Except when employed in limited circumstances, subsidies are very poor public policy instruments that waste tax dollars and reward those who gain from government what they can't win in competitive market. Subsidies should be avoided like the plague. Instead of using taxpayer funds to substitute for private capital and create a moral hazard, government would better serve the interests of increased, cleaner energy by creating incentives for the private sector to make prudent investments. For instance, lawmakers could remove the continuing uncertainty about waste disposal, streamline the licensing process, re-examine regulations governing sitting and operating nuclear facilities, and offer tax credits for a fixed period of time.

New nuclear plants can cost between $2 and $4 billion -- an amount that far exceeds the cost of a new clean coal or gas plant.
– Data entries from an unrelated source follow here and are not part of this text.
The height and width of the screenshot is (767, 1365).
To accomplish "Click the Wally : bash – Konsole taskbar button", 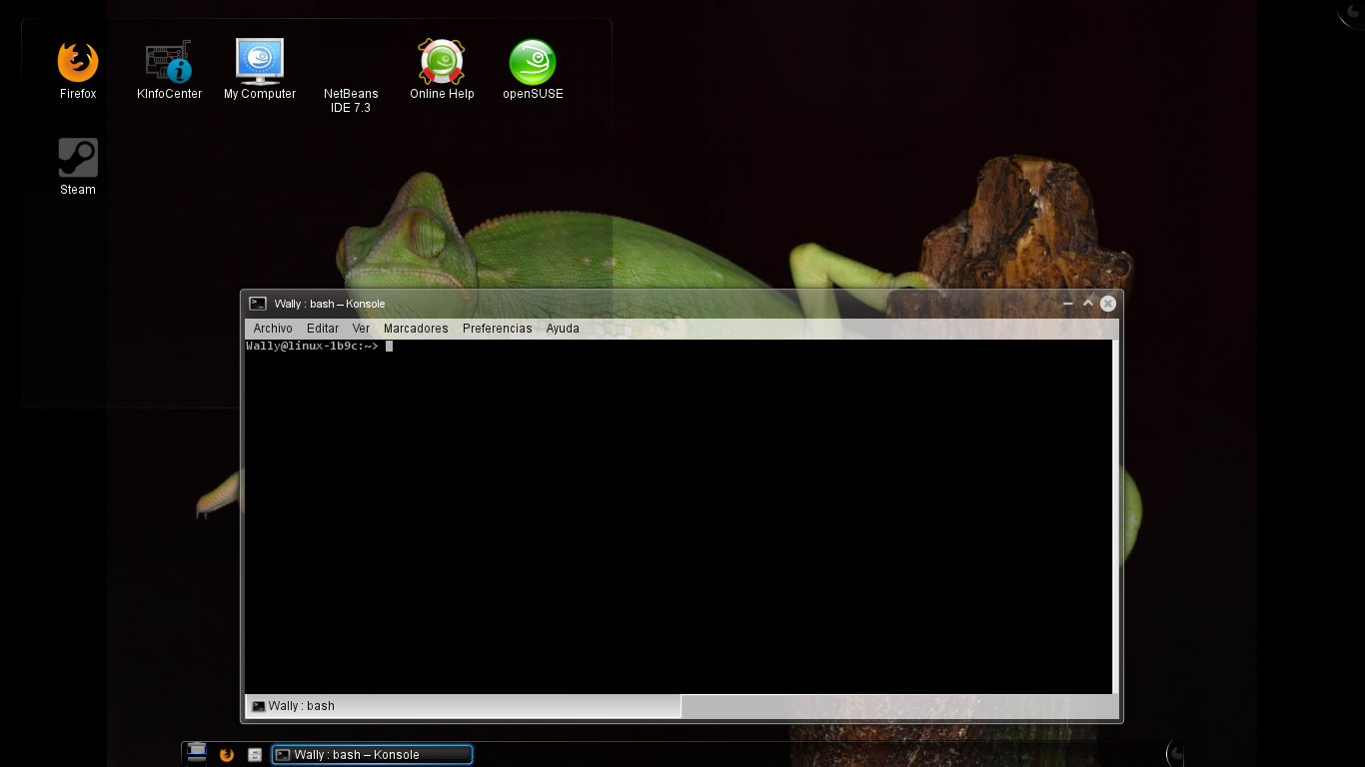I will click(x=370, y=754).
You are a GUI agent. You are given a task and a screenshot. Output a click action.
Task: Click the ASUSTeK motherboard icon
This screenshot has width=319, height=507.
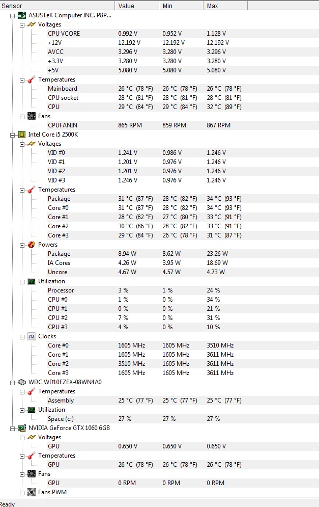click(22, 15)
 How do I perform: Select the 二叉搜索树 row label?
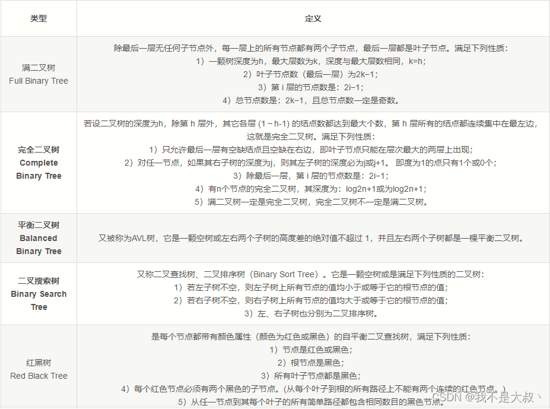tap(39, 281)
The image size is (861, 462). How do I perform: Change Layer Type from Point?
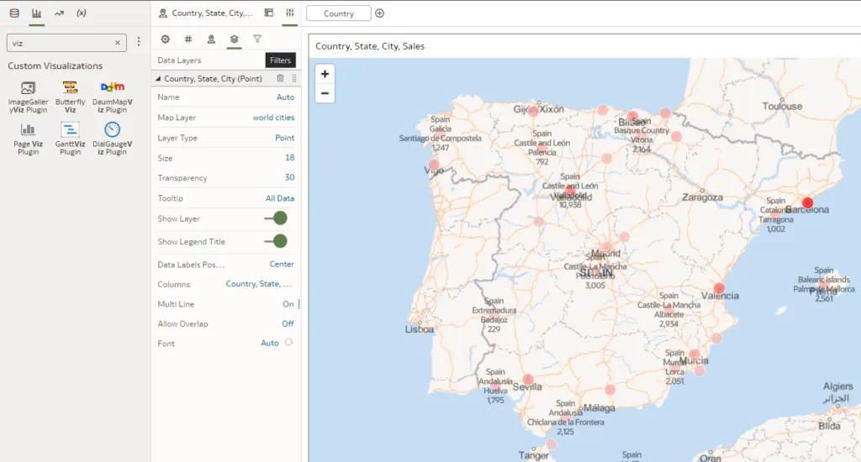(284, 138)
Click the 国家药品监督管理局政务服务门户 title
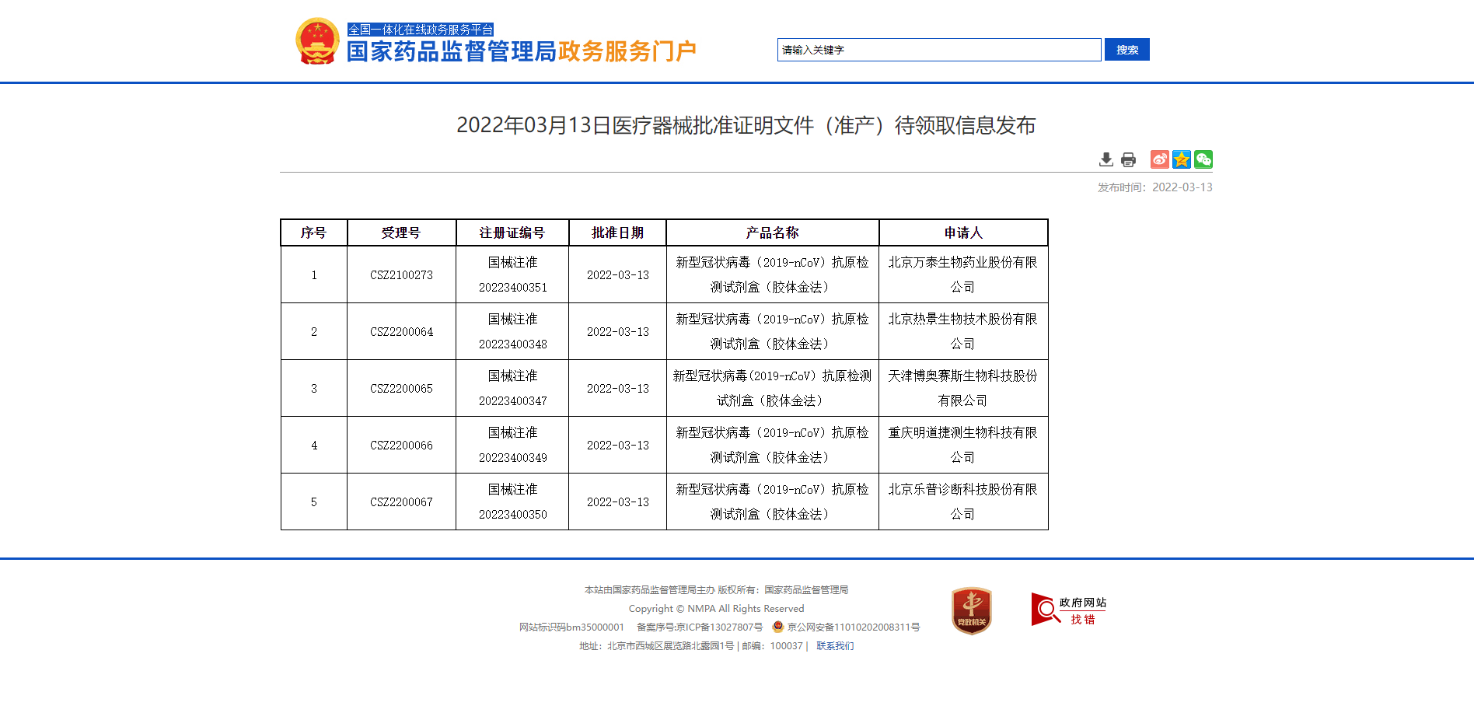The height and width of the screenshot is (727, 1474). [x=521, y=52]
If the cost of nuclear plants can not be made competitive by removing excessive regulatory and legal burdens and by standardizing designs, then taxpayers shouldn’t be forced to make up the difference with subsidies.

The renewed push for this plan is driven partly by environmentalists’ relatively stronger abhorrence of coal compared to nuclear. The other support comes from politicians who are more concerned about quickly negotiating a legislative package capable of getting 60 Senate votes than carefully crafting energy policy that makes economic or environmental sense.

America’s projected energy needs over the next several decades indicate that we must utilize all economically and technologically viable sources. There’s no margin of error to arbitrarily pick and choose. As such, nuclear power can potentially play a larger role in our energy future. Government should provide the right regulatory and investment climate, but it’s up to the industry to demonstrate that it can compete on a level playing field without rent seeking.

While the debate over how to give new life to the nuclear power industry has been taking place, technology has made shale gas both abundant and cost competitive. Why therefore should taxpayers subsidize an uneconomic electric power source when utilities can lower emissions and avoid higher rates by investing more in natural gas?